Problem details:
When you reach the line that holds "Go to the previous page arrow", start copying exactly and keep going through the final line of the data, leaving out pictures.

Task inputs:

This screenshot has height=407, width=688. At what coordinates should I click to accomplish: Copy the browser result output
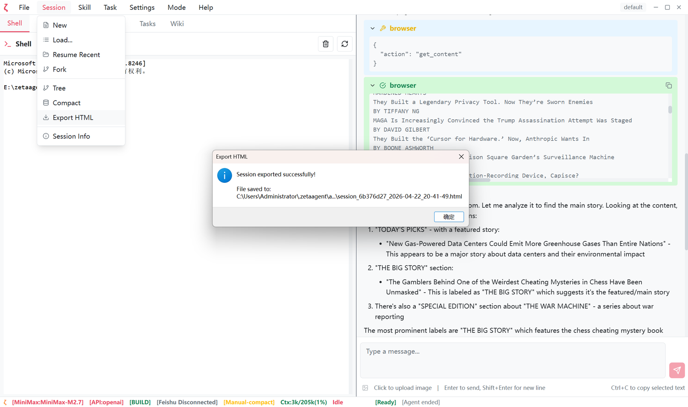[668, 86]
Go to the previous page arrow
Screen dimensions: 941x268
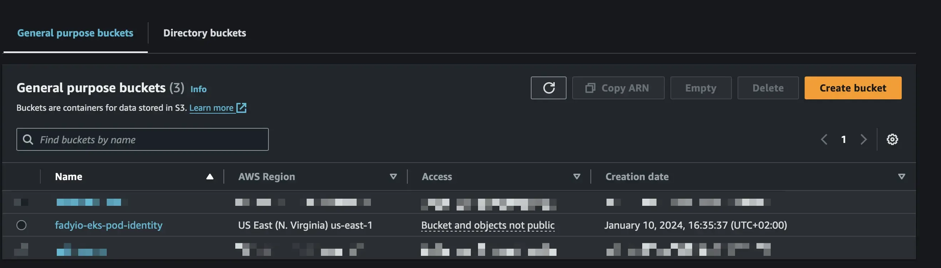pos(824,139)
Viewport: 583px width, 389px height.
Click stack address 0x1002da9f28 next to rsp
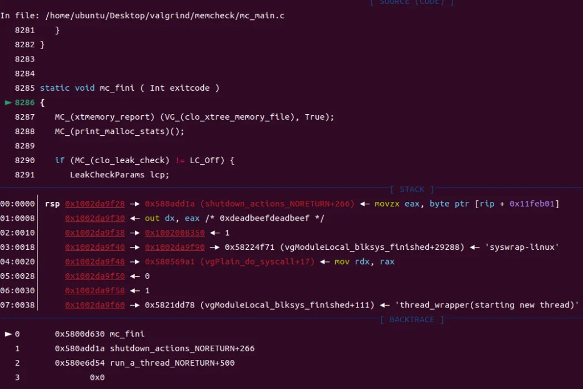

Response to the exercise:
Go to the previous page arrow
Screen dimensions: 941x268
pos(824,139)
Viewport: 583px width, 389px height.
Click stack address 0x1002da9f28 next to rsp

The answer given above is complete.